Sms, otro arcano que tuve que desentrañar sobre la marcha, esta vez, antes de amargarme la existencia dos meses más, acudí a mi hermana Sonia, que, ejercía -ya por aquél entonces- el duro papel de Pigmalion tecnológico con voluntad y resignación, esa resignación que se tiene con los moribundos emocionales que necesitan ayuda para mandar su epitafio. Cli, cli, cli, una banda sonora inacabable que me perseguía por donde iba; necesitaba comunicarme, y aquél ruidoso e inabordable artefacto era mi única herramienta disponible.
A punto estuve de estrellarlo contra la pared en varias ocasiones, frustrado, llamándome idiota y con ganas de pillar a algún accionista de Siemens para darle la del pulpo.
Largo recorrido el mío por aquella jungla tecnológica, como un niño curioso que descubre en cada recodo del menú una nueva aplicación y donde pude darme cuenta que las nuevas generaciones me llevaban siglos de ventaja, de ellas, aprendí una rara argucia sensual y sexual ejecutable con el esquivo terminal y, aún hoy, ando flipado con ella: el polvo Vodafone.
Durante mi estancia en la isla, lo perdí y encontré dos veces, la primera, cuando vino Movistar a verme, con una sonrisa y un perro al que quiero como si fuera mío. Vi a Movistar y casi pierdo el Vodafone -cosas de la vida- oruga.
Diabólico y diminuto ingenio electrónico multiusos que, cuando lo necesitas de verdad, o no tiene batería, o no hay saldo.
Las chicas y chicos de 4º de Eso, lo manejaban con una eficacia digna de imitación. Atrapé una conversación entre chicas adolescentes -en el parque de mi isla detrás de un seto, fuera de su vista-, mientras leía a Jung, tumbado en la hierba; no tenían remilgos de ninguna clase para metérselo por el coño a la espera de la tanda de mensajes que les mandaba su compañero sexual; dentro de un condón con el bloqueo puesto y el vibrador conectado pasaban ratos follando a distancia -sexo seguro, oruga- comparaban modelos y prestaciones, su discreción, las bandas sonoras de serie que incorporaban y los costes, al parecer Vodafone era el mas económico. Al levantarme muerto de risa fliparon, les dije: sois un canto a la sensualidad solitaria, pero como el rollo presencial, nada de nada, guapas. Algún pichacorta eyaculador precoz os ha comido el coco, en vez de comeros otra cosa; me partí de risa mientras me marchaba a dar mi rutinario y largo paseo por el parque.

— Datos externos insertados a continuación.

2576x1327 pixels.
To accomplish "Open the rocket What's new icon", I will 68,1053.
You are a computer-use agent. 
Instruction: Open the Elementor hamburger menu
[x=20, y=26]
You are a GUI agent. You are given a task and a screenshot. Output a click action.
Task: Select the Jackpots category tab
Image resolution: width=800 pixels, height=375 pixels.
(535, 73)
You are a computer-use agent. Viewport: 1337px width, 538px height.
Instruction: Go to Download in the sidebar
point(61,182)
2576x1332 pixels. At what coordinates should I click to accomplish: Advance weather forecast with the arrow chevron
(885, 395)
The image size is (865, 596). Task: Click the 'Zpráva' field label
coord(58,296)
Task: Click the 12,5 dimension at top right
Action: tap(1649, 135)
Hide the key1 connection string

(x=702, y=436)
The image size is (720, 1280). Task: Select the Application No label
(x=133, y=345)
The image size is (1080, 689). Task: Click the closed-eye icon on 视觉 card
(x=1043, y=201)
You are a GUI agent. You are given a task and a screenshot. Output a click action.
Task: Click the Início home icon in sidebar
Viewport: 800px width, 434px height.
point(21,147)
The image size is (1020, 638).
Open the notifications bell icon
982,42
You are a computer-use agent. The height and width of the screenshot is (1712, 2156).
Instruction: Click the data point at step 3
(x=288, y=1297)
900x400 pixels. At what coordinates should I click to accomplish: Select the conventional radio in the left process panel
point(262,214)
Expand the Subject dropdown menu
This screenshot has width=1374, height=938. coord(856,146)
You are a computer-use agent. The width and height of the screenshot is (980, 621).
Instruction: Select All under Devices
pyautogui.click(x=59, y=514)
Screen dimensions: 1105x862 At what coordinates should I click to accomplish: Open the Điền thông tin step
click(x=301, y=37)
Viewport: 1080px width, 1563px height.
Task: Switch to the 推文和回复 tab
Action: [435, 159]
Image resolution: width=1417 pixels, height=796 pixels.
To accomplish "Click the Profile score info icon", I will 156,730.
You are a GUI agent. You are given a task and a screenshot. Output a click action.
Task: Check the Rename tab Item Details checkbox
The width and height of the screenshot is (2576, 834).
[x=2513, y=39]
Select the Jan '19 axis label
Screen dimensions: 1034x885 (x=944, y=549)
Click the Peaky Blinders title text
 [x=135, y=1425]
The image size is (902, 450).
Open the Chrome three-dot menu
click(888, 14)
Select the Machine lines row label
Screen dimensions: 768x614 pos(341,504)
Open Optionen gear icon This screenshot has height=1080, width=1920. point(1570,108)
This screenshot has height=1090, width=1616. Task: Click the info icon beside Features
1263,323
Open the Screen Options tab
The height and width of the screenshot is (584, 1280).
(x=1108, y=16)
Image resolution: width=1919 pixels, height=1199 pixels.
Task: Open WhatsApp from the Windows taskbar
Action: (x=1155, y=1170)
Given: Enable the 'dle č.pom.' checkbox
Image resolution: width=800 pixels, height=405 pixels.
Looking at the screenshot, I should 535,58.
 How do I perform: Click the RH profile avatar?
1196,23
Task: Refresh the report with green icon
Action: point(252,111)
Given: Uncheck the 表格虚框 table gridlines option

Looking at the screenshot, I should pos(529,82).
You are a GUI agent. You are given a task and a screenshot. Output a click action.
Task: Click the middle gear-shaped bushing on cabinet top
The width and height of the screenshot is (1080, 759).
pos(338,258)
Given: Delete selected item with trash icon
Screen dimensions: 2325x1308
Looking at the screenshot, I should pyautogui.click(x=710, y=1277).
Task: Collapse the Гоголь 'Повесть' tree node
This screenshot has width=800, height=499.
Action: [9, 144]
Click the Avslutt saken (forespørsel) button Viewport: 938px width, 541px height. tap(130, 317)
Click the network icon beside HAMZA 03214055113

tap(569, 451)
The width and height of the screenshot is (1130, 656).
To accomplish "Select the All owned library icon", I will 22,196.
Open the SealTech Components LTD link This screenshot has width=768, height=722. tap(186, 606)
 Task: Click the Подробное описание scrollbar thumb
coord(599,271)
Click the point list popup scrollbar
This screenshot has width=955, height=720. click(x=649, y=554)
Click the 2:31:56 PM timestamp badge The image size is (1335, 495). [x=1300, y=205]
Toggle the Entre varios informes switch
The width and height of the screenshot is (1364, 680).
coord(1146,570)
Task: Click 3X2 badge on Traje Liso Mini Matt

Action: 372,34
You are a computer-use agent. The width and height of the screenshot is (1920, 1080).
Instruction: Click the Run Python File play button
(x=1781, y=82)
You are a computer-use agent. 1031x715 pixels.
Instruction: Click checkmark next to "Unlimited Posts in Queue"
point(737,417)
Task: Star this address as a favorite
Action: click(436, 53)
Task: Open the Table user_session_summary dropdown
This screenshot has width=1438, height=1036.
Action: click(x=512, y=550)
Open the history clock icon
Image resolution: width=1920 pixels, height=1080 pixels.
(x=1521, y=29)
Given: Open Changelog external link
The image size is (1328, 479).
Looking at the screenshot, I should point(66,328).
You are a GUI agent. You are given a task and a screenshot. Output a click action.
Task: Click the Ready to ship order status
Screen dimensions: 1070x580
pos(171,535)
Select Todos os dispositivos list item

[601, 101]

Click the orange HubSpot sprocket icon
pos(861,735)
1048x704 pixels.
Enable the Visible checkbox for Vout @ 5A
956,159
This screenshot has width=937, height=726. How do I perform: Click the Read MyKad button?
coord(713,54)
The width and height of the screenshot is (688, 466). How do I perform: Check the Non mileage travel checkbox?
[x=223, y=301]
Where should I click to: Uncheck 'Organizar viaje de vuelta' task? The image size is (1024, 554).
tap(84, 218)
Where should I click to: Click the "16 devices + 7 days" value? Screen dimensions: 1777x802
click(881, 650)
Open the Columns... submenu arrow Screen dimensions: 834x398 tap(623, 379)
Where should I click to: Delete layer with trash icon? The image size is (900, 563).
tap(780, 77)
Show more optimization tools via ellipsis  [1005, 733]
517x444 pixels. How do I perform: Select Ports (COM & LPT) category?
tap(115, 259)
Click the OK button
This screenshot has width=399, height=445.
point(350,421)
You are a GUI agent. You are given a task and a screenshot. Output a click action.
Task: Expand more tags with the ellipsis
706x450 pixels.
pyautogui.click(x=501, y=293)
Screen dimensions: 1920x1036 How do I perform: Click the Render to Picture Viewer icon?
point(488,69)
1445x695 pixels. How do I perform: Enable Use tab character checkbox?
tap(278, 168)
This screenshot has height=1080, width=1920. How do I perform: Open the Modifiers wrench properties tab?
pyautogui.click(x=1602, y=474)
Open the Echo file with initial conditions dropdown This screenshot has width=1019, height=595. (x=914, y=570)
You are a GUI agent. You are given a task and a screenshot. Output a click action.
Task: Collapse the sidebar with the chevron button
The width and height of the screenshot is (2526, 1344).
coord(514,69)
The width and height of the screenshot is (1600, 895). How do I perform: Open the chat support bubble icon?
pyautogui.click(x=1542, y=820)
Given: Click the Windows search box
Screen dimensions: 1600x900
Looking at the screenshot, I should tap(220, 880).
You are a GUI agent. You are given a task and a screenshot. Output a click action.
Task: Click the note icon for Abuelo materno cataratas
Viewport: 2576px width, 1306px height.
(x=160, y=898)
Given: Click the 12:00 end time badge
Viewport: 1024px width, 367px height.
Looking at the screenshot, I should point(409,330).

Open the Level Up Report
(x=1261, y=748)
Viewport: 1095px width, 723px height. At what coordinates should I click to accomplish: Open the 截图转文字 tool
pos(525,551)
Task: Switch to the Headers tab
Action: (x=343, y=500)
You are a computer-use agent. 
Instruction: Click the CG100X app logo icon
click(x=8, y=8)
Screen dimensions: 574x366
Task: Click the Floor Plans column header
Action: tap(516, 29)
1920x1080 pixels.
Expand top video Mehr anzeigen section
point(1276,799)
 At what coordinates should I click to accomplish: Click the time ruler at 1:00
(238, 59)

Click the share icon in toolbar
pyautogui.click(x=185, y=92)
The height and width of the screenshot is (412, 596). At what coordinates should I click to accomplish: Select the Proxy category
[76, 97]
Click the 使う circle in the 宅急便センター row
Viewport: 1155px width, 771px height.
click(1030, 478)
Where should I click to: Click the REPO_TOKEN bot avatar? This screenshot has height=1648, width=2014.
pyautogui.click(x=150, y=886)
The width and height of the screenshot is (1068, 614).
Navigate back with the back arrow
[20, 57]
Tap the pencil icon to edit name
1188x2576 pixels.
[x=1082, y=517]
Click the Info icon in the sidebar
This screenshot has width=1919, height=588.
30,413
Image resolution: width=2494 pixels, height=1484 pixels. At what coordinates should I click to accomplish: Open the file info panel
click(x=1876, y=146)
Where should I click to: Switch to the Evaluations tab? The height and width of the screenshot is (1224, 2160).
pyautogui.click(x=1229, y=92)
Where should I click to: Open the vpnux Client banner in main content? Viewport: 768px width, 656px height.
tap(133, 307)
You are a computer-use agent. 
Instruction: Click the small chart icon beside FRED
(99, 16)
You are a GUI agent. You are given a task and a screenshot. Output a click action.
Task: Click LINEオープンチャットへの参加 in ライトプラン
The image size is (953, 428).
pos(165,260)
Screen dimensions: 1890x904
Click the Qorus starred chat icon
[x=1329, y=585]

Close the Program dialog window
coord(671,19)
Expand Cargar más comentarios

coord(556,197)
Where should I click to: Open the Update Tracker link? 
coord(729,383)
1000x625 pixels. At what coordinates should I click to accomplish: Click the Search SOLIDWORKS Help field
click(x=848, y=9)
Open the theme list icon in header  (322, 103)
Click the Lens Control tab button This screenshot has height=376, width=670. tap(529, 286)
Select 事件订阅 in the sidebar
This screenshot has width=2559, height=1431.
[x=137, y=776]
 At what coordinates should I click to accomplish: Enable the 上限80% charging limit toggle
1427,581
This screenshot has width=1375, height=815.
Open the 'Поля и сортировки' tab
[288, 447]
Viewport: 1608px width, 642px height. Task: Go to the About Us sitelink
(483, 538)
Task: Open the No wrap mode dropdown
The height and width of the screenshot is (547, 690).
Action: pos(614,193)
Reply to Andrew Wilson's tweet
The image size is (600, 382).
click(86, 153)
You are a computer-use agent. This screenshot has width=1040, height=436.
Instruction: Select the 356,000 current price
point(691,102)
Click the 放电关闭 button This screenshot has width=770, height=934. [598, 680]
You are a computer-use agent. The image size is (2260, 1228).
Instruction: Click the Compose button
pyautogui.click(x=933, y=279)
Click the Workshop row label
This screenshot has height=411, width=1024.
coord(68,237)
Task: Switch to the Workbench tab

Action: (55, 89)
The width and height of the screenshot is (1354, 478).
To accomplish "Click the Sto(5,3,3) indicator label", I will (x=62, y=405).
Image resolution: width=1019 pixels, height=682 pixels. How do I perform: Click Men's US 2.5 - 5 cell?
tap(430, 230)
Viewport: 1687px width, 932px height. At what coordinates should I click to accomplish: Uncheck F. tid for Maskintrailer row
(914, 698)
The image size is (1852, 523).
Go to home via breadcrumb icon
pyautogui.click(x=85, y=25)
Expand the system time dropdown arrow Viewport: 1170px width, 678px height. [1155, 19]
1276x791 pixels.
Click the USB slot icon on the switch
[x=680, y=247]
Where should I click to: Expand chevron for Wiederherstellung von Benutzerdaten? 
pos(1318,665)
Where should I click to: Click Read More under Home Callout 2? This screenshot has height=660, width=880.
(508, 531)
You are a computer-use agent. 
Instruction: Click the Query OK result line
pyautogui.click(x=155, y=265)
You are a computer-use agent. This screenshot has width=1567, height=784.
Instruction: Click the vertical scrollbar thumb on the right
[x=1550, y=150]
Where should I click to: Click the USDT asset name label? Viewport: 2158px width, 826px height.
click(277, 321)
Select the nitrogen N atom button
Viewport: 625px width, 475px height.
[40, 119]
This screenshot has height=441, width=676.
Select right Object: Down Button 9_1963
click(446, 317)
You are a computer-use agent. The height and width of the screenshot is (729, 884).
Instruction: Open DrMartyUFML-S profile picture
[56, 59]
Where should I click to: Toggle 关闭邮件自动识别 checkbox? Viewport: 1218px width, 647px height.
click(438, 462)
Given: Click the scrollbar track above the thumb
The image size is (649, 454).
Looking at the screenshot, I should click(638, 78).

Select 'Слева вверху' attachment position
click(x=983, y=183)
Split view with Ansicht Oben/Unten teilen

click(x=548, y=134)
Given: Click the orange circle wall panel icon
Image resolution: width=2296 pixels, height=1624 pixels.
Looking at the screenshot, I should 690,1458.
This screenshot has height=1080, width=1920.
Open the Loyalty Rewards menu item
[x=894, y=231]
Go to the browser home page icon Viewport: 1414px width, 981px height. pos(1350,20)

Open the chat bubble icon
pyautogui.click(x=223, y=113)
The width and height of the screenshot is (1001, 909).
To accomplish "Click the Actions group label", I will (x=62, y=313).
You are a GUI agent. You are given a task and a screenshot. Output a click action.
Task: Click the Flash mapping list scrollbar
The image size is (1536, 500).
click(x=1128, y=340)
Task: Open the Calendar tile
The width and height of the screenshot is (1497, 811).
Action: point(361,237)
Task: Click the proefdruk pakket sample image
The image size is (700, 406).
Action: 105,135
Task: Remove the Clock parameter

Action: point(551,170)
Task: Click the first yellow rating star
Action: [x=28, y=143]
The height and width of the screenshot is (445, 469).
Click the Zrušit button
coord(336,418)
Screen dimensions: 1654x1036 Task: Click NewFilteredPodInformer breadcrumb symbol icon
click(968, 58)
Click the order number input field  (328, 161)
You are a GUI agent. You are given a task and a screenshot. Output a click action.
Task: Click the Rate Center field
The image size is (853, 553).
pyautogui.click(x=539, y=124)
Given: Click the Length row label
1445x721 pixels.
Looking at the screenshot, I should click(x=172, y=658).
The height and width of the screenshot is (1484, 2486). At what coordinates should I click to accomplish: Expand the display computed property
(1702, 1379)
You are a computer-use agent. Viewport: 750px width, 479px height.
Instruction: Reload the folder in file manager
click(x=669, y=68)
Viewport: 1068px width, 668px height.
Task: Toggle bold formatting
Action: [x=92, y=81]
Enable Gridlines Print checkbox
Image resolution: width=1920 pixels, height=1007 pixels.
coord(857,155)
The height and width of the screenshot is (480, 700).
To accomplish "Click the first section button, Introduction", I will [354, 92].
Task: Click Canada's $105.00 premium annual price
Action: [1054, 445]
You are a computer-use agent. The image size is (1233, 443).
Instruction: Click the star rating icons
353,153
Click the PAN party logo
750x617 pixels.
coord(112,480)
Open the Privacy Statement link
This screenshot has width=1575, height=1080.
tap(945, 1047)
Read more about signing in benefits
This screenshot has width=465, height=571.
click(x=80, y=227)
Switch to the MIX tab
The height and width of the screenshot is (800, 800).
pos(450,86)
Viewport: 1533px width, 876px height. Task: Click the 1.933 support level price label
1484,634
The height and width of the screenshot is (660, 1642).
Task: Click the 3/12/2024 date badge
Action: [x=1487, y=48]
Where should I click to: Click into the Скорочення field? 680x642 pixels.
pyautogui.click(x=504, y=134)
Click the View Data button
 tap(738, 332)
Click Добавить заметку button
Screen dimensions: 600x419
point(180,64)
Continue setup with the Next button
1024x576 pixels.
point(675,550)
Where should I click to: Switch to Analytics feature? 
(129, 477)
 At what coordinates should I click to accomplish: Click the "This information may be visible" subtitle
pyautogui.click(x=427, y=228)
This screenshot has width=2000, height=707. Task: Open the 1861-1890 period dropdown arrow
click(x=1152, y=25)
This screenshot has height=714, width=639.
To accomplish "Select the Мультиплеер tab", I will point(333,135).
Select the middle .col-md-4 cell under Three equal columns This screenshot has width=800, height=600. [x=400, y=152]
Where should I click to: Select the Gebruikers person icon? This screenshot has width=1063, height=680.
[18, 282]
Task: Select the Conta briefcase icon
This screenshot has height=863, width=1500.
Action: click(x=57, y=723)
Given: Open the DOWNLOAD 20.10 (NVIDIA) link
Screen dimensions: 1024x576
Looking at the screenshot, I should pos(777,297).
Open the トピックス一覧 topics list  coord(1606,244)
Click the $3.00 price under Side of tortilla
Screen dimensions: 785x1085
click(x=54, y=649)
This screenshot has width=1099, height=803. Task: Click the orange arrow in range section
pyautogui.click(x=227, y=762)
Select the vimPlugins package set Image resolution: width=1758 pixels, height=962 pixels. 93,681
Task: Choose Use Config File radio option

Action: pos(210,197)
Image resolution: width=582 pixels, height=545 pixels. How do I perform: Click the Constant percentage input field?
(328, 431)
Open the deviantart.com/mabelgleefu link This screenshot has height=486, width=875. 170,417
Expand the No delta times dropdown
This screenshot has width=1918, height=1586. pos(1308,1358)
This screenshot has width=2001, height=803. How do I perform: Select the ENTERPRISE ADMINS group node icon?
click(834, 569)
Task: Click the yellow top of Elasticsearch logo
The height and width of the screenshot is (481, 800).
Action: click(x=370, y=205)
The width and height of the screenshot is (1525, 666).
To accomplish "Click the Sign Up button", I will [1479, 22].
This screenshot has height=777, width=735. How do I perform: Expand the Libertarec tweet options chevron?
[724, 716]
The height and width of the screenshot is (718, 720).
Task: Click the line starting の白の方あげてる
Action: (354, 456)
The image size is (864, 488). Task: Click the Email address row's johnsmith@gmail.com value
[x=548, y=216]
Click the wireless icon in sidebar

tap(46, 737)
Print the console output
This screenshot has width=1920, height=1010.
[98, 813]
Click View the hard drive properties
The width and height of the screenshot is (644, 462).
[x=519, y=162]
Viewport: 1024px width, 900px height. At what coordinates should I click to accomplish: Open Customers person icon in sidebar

Cuando ¡por fin! pude articular poemas sms, había hecho ya gran parte del vía crucis comunicativo, conseguir desentrañar aquél misterio fue una hazaña considerable para un tipo que todavía temblaba parkinsonianamente y era incapaz de recordar su número e incluso encontrar donde lo había escrito.
Tengo que reconocer que aquél reto tecnológico me llevó sin compasión a los poemas sms, algo que ahora agradezco, pues serenaron mi ánimo y me hicieron centrarme, me sumergieron en un mundo de rimas insospechadas que habitaban en mi corazón.
Pase horas inmerso, horas buscando un esquivo adjetivo -una fugaz rima- la fórmula para darle una bella expresión a mis miedos y pasiones. Fueron en ese instante la demostración que mi trastorno remitía.
Tratar de ajustar mis rimas a formato tan reducido, fue un reto más al que dediqué largas y tranquilas horas, donde, poco a poco, conseguí volver a ser el Mario de siempre, no, el de siempre no, algo cambió en mí después de tan dura experiencia, ahora creo ser algo mas sabio y me parezco bastante más a quien quiero ser.


*Fragmento del libro "Ruido de fondo".